By now, currency traders are familiar with the routine surrounding yen weakness. Like clockwork on Wednesday (November 12), Japanese Finance Minister Satsuki Katayama was warning foreign exchange dealers not to test her resolve as the yen hit its lowest levels in nine months.
“We’re seeing one-sided, rapid currency moves of late,” Katayama told parliament, when asked about the negative consequences of the weak yen. “The government is watching for any excessive and disorderly moves with a high sense of urgency.”
Tokyo’s last foray into the currency markets was in July 2024, when the yen neared 160. What’s changed since then is the new Prime Minister Sanae Takaichi refocusing attention on boosting exports via a weaker yen.
This push has economists scaling back expectations for Bank of Japan rate hikes. In January, the BOJ raised rates to a 17-year high of 0.5%. That fueled expectations that the BOJ would finally succeed in normalizing rates that have been at, or near, zero since 1999.
Then came Donald Trump’s tariffs. The fallout from the US president’s trade war on Asia’s No 2 economy has kept BOJ Governor Kazuo Ueda on hold virtually all year. The odds of a tightening move on December 19 have dwindled even further with Takaichi’s arrival as Japanese leader.

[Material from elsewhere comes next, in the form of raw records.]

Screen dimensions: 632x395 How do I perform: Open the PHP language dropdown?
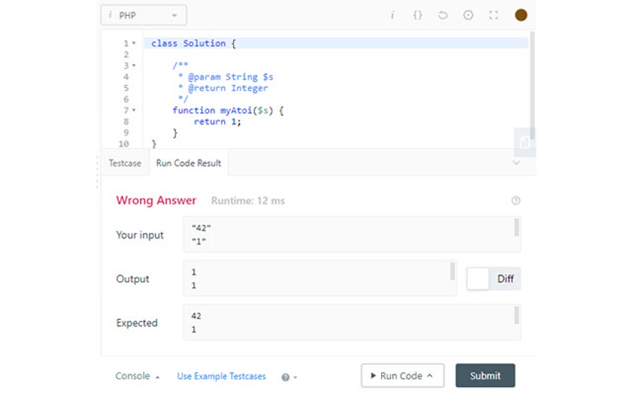click(144, 15)
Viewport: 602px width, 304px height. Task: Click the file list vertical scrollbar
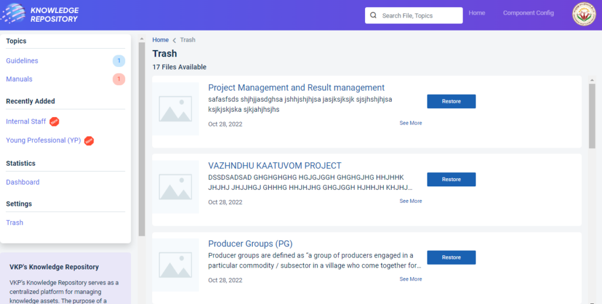click(592, 118)
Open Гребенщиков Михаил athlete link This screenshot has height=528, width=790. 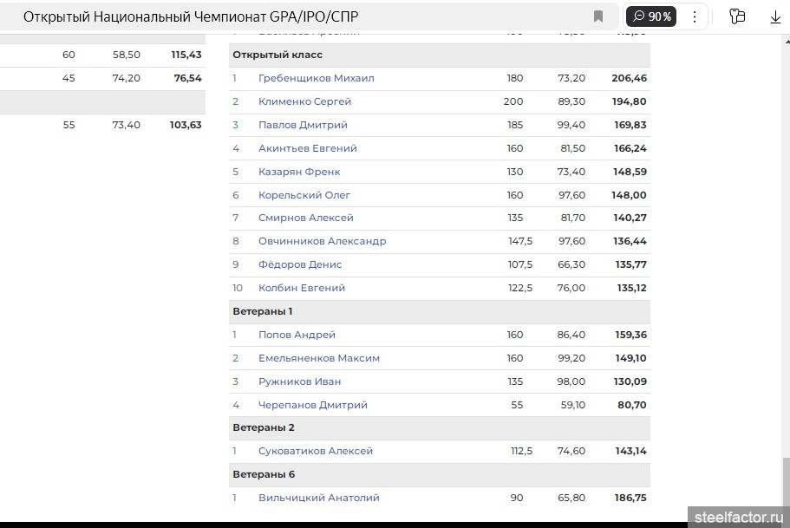coord(316,78)
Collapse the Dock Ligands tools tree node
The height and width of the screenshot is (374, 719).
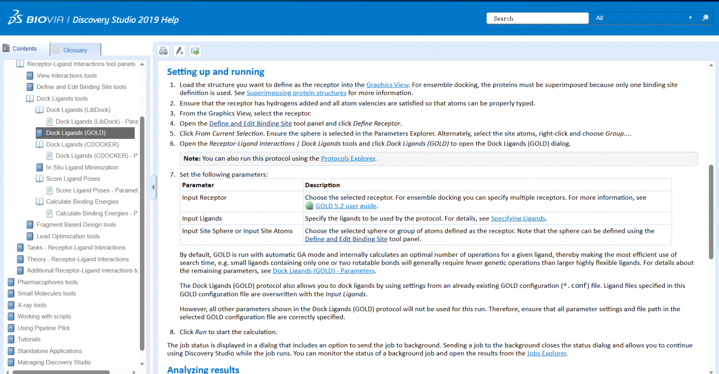coord(30,98)
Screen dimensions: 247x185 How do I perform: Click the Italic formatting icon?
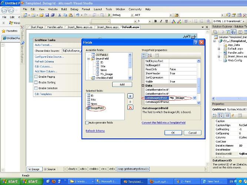[x=161, y=21]
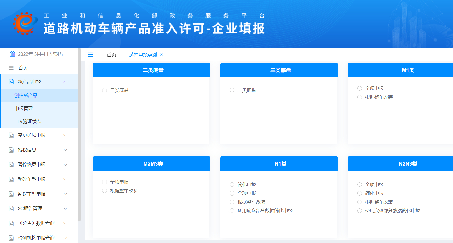Click the 新产品申报 document icon

click(x=11, y=81)
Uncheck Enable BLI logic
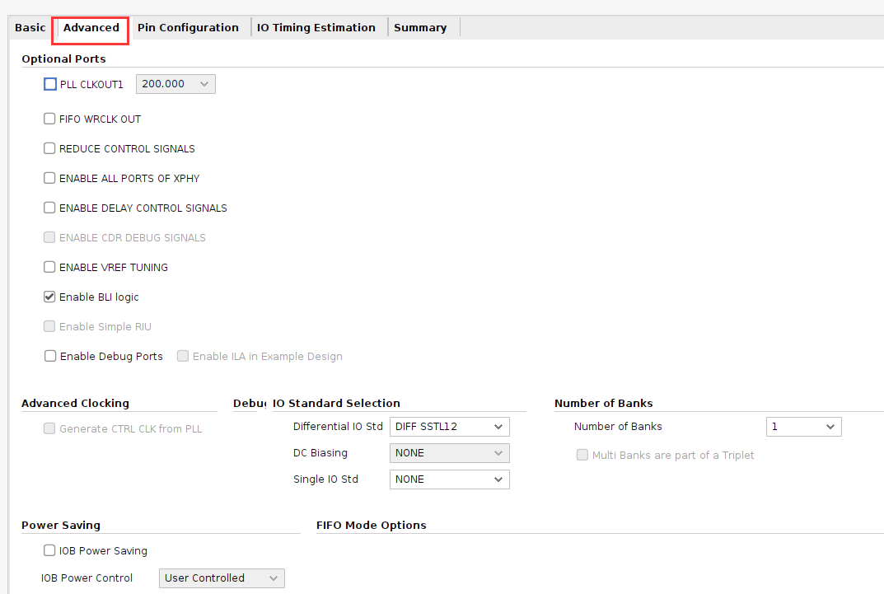This screenshot has width=884, height=594. 49,297
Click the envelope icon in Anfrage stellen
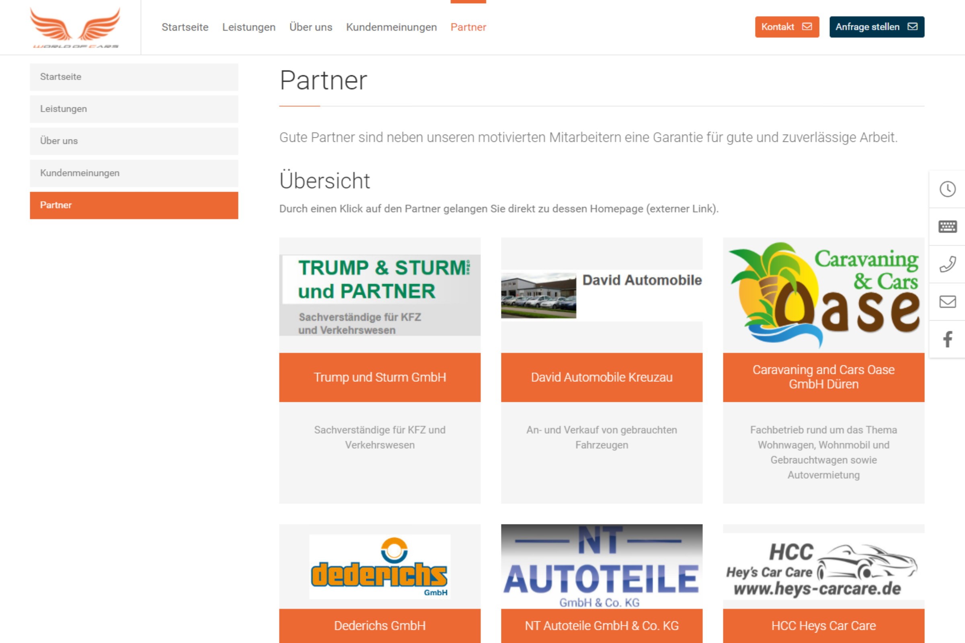The height and width of the screenshot is (643, 965). 912,27
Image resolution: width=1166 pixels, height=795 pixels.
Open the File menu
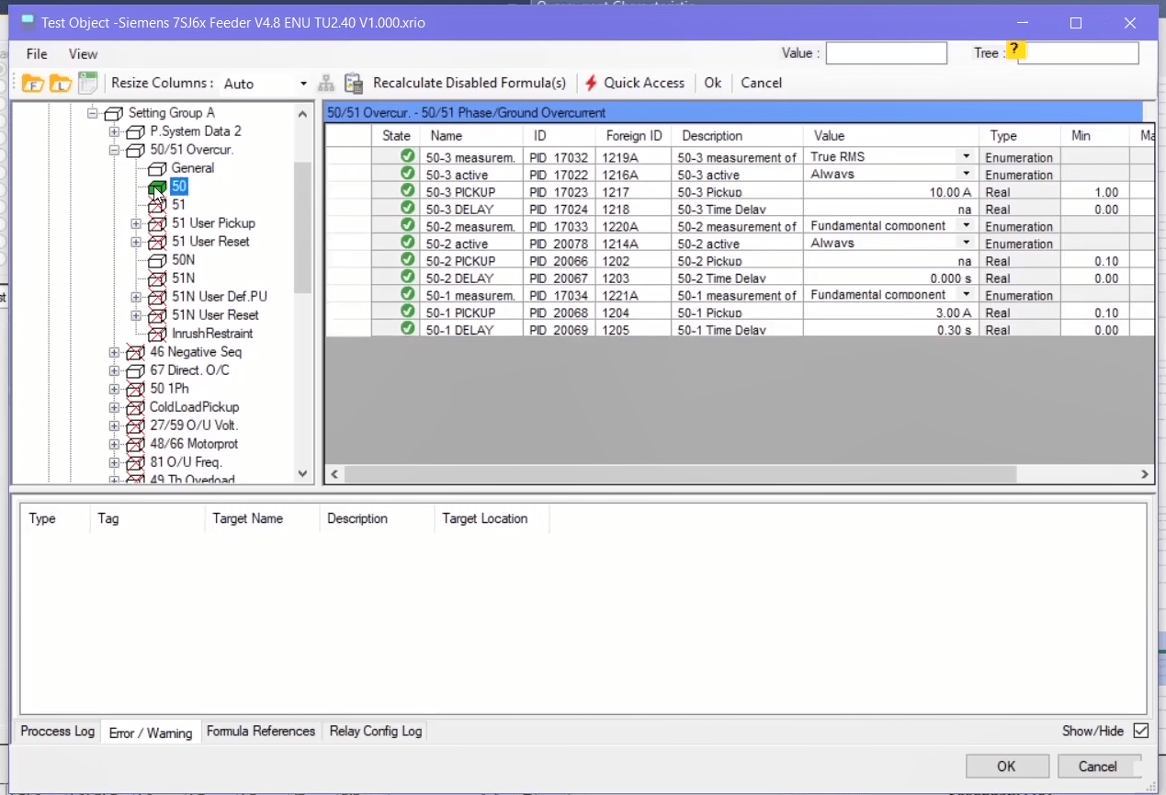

That has traders thinking a drop past 160 is inevitable. Particularly as the Federal Reserve throttles back rate cuts as the US economy holds its ground despite Trump’s mercantilist shock therapy.
Count the ways a weaker yen might backfire on Tokyo. It might see Japan importing increased inflation at the moment when it’s already in the neighborhood of 3%, well above the BOJ’s 2% target. It also might enrage Team Trump, drawing even bigger tariffs.
But the bigger way it might undermine Japan Inc is fueling a fresh bull market in complacency. Only now are many MOF bureaucrats and CEOs realizing that a quarter century of manipulating the yen lower has done far more harm than good.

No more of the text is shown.